UNITED STATES DISTRICT COURT WESTERN DISTRICT OF NEW YORK


May 23, 2011

LUIS OCASIO, PETITIONER,
v.
WILLIAM BROWN, SUPERINTENDENT EASTERN CORRECTIONAL FACILITY RESPONDENT.

The opinion of the court was delivered by: Honorable Michael A. Telesca United States District Judge

DECISION AND ORDER

I. Introduction

Pro se petitioner Luis Ocasio ("Petitioner") has filed a timely petition for a writ of habeas corpus under 28 U.S.C. § 2254 challenging the constitutionality of his custody pursuant to a judgment entered May 10, 2004, in New York State, Supreme Court, Erie County (Russell P. Buscaglia, A.J.), convicting him, upon a plea of guilty, of Attempted Robbery in the First Degree (N.Y. Penal Law ("Penal Law") § 110.00, 160.15[1], 20.00). Petitioner was sentenced to a term of fifteen years imprisonment and a period of five years post release supervision.

For the reasons stated below, habeas relief is denied and the petition is dismissed.

II. Factual Background and Procedural History

On October 31, 2003, Petitioner was indicted, along with two co-defendants, and charged with four counts of Robbery in the First Degree and three counts of Assault in the First Degree. See Resp't A (Indictment No. 04624-2003). The charges arose from an incident that occurred on September 11, 2002, wherein Petitioner and his co-defendants forcibly stole a sum of money from a McDonald's restaurant in the City of Buffalo, New York, and, in the course of the commission of the crime, caused serious physical injury to three individuals who were not participants in the crime. Plea Mins. [P.M.] 8, 11.

On February 17, 2004, Petitioner pleaded guilty in Supreme Court, Erie County to Attempted Robbery in the First Degree. P.M. 12. Petitioner was subsequently sentenced, as promised, to a term of fifteen years imprisonment and a five year period of post release supervision. Sentencing Mins. [S.M.] 9.

The Appellate Division, Fourth Department unanimously affirmed Petitioner's judgment of conviction on July 3, 2008, and leave to appeal was denied. People v. Ocasio, 53 A.D.3d 1111 (4th Dep't 2008) (Resp't Ex. B); lv. denied, 11 N.Y.3d 792 (N.Y. 2008) (Resp't Ex. C).

On or about September 23, 2008, Petitioner moved, pursuant to N.Y. Crim. Proc. Law ("CPL") § 440.20, to set aside his sentence. That motion was denied, and leave to appeal was denied. See Resp't Ex. E.

This habeas corpus petition followed, wherein Petitioner seeks relief on the basis that his sentence was illegal. See Pet. ¶ 22A (Dkt. #1); Reply (Dkt. #6). Petitioner's claim is exhausted and properly before this Court.

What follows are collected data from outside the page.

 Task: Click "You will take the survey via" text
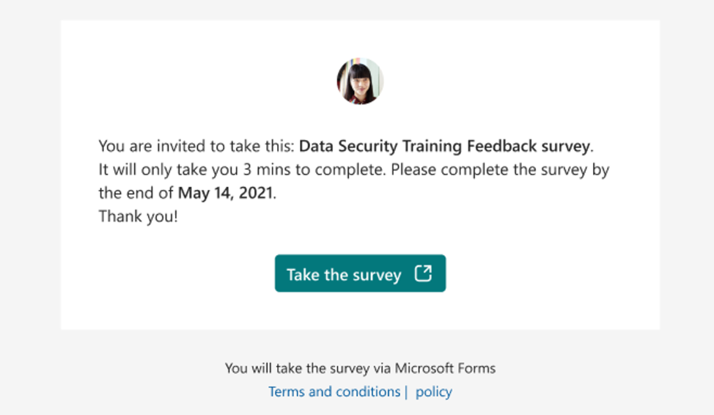pos(308,368)
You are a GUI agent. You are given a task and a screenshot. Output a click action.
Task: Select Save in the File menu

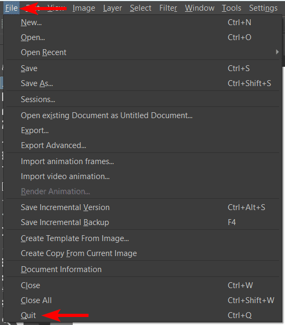click(x=143, y=68)
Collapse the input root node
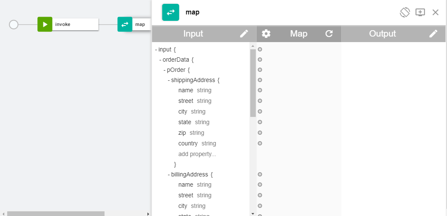The width and height of the screenshot is (447, 216). pyautogui.click(x=156, y=49)
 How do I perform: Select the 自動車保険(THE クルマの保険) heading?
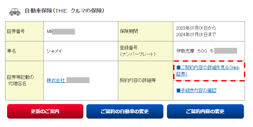click(64, 11)
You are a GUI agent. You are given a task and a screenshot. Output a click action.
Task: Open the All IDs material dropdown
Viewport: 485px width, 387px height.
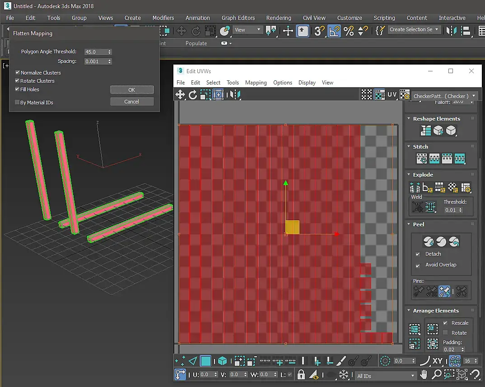click(x=385, y=376)
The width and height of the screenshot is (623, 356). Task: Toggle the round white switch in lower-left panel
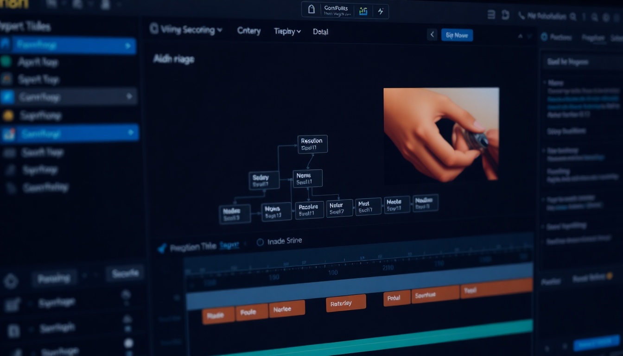[128, 343]
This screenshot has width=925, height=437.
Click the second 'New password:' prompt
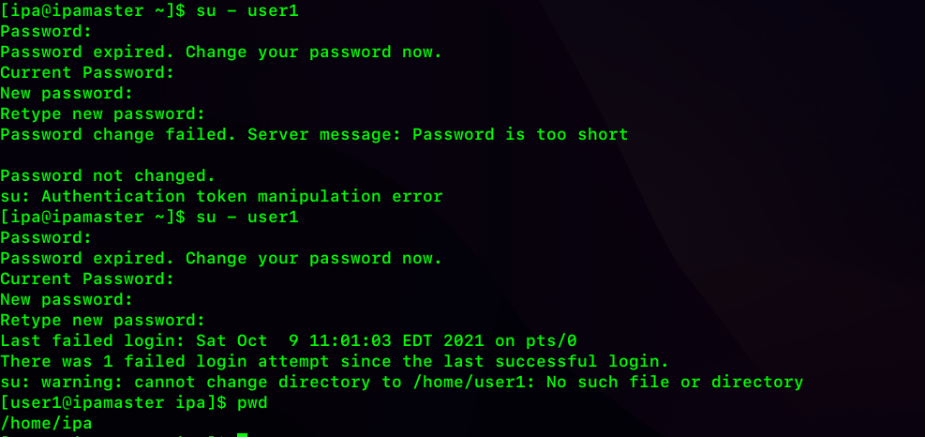[x=67, y=300]

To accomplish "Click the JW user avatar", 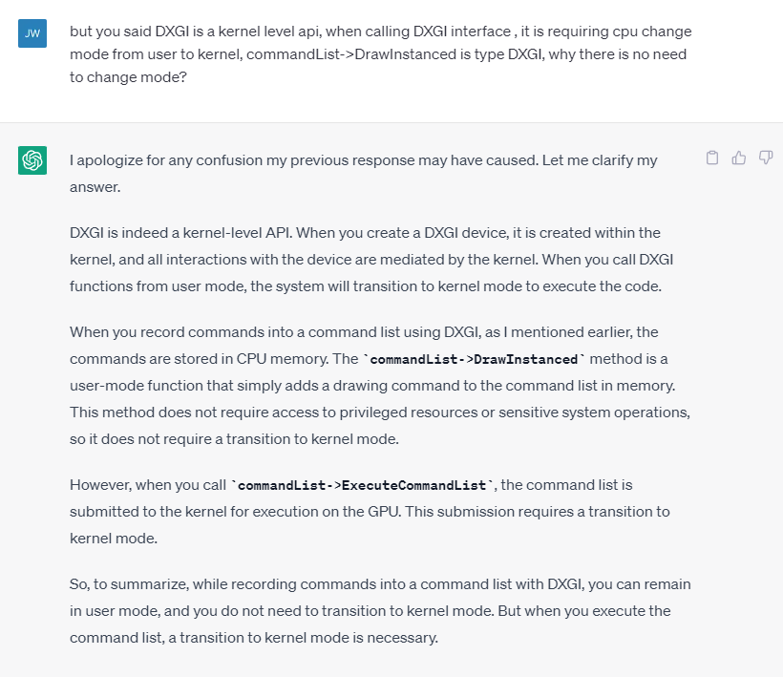I will (x=32, y=32).
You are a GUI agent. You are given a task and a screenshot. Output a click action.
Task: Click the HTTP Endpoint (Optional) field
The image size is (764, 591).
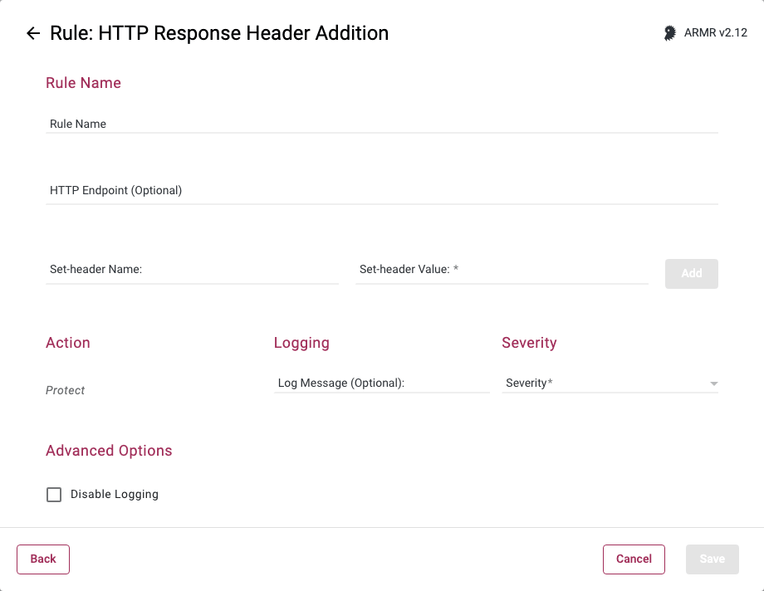click(x=382, y=190)
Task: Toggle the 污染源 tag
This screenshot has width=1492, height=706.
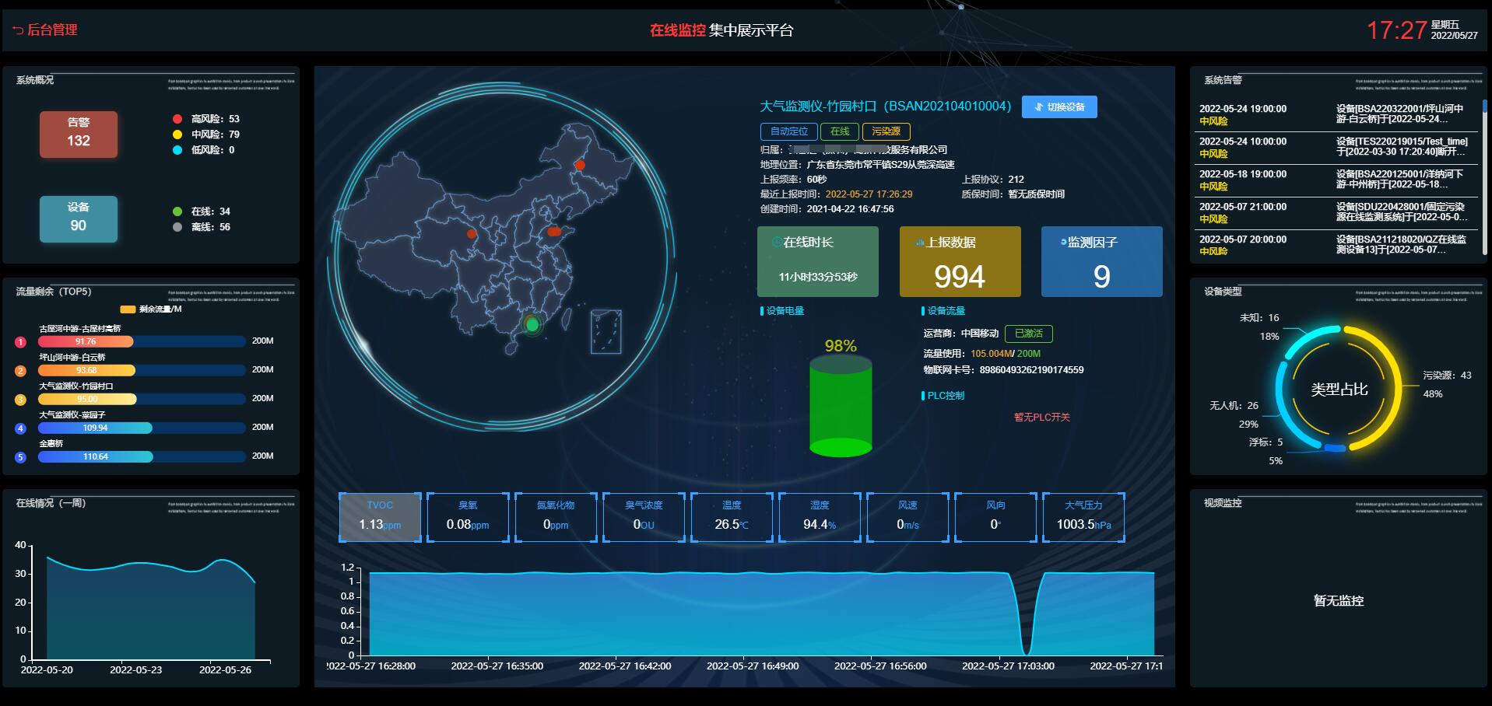Action: (x=886, y=131)
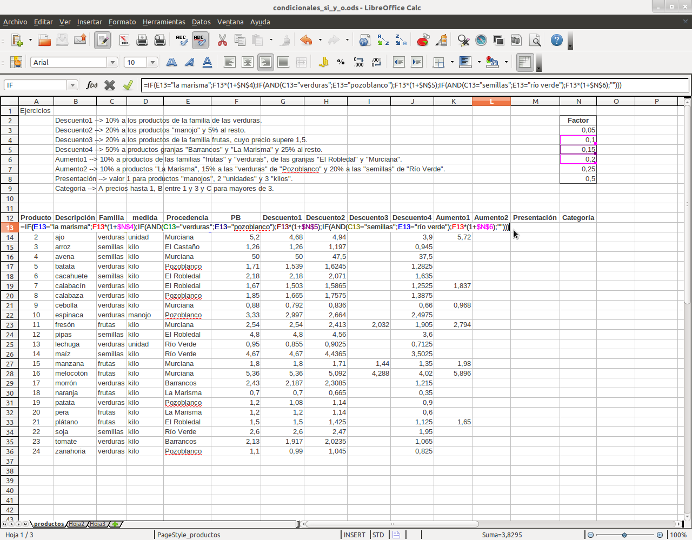Export directly as PDF
The height and width of the screenshot is (540, 692).
click(124, 41)
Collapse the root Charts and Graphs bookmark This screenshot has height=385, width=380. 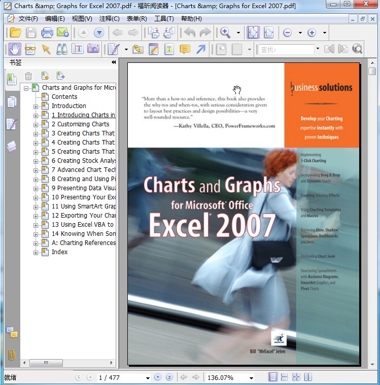(x=26, y=88)
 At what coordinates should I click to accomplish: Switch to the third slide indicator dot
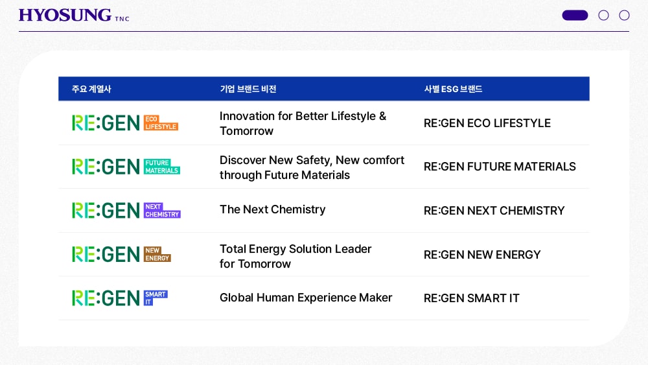(625, 16)
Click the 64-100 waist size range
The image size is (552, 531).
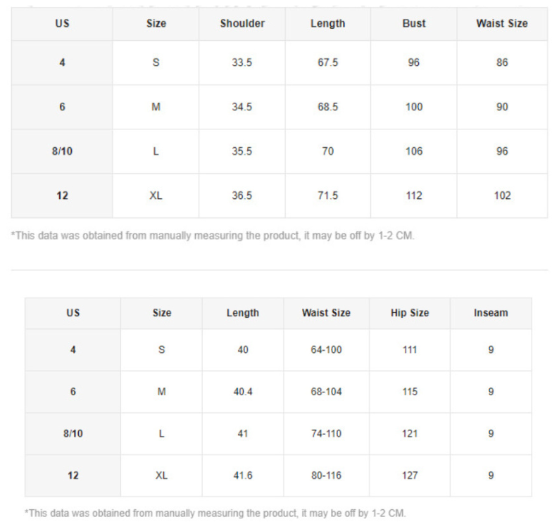point(326,350)
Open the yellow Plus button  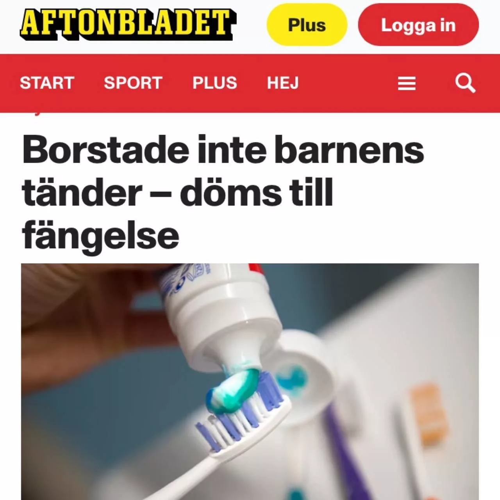click(x=307, y=25)
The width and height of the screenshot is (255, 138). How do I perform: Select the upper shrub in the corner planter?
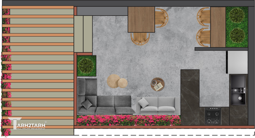click(237, 16)
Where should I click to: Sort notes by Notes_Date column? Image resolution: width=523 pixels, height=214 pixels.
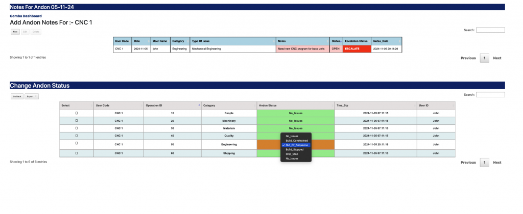click(386, 41)
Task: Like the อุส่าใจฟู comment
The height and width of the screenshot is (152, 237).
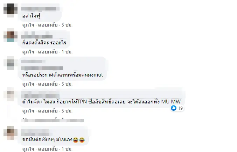Action: (28, 25)
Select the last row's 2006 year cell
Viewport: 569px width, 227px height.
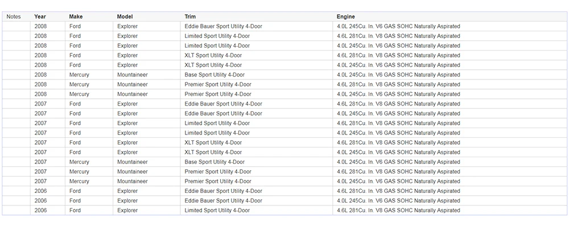[48, 211]
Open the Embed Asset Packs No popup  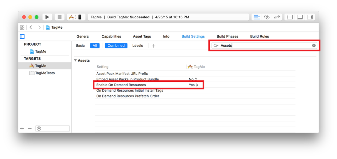[193, 79]
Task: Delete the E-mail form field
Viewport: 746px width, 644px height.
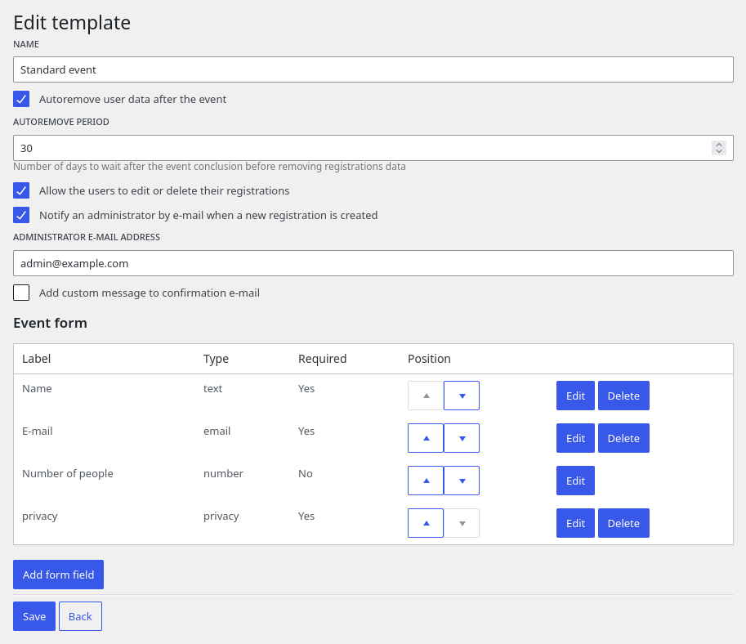Action: pos(623,438)
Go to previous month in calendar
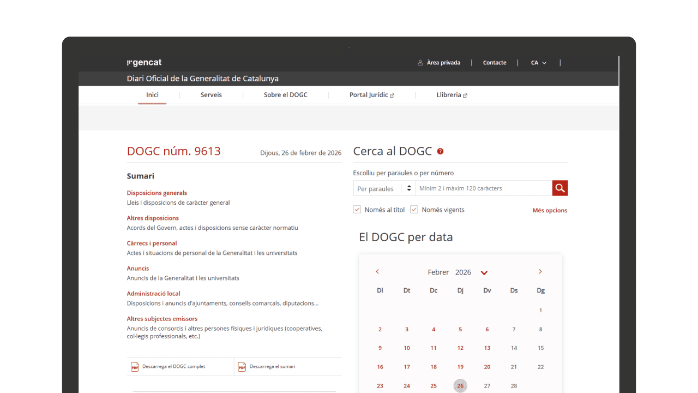Screen dimensions: 698x393 point(377,272)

III. General Principles Applicable to Habeas Review

A. The AEDPA Standard of Review

Under the Anti-Terrorism and Effective Death Penalty Act ("AEDPA"), a federal court may grant habeas relief to a state prisoner only if a claim that was "adjudicated on the merits" in state court "resulted in a decision that was contrary to, or involved an unreasonable application of, clearly established Federal law, as determined by the Supreme Court of the United States," 28 U.S.C. § 2254(d)(1), or if it "was based on an unreasonable determination of the facts in light of the evidence presented in the state court proceeding." § 2254(d)(2). A state court decision is "contrary to" clearly established federal law "if the state court arrives at a conclusion opposite to that reached by [the Supreme Court] on a question of law or if the state court decides a case differently than [the Supreme Court] has on a set of materially indistinguishable facts." Williams v. Taylor, 529 U.S. 362, 413 (2000). The phrase, "clearly established Federal law, as determined by the Supreme Court of the United States," limits the law governing a habeas petitioner's claims to the holdings (not dicta) of the Supreme Court existing at the time of the relevant state-court decision. Williams, 529 U.S. at 412; accord Sevencan v. Herbert, 342 F.3d 69, 73-74 (2d Cir. 2002), cert. denied, 540 U.S. 1197 (2004).

A state court decision is based on an "unreasonable application" of Supreme Court precedent if it correctly identified the governing legal rule, but applied it in an unreasonable manner to the facts of a particular case. Williams, 529 U.S. at 413; see also id. at 408-10. "[A] federal habeas court is not empowered to grant the writ just because, in its independent judgment, it would have decided the federal law question differently." Aparicio v. Artuz, 269 F.3d 78, 94 (2d Cir. 2001). Rather, "[t]he state court's application must reflect some additional increment of incorrectness such that it may be said to be unreasonable." Id. This increment "need not be great; otherwise, habeas relief would be limited to state court decisions so far off the mark as to suggest judicial incompetence." Francis S. v. Stone, 221 F.3d 100, 111 (2d Cir. 2000) (internal quotation marks omitted).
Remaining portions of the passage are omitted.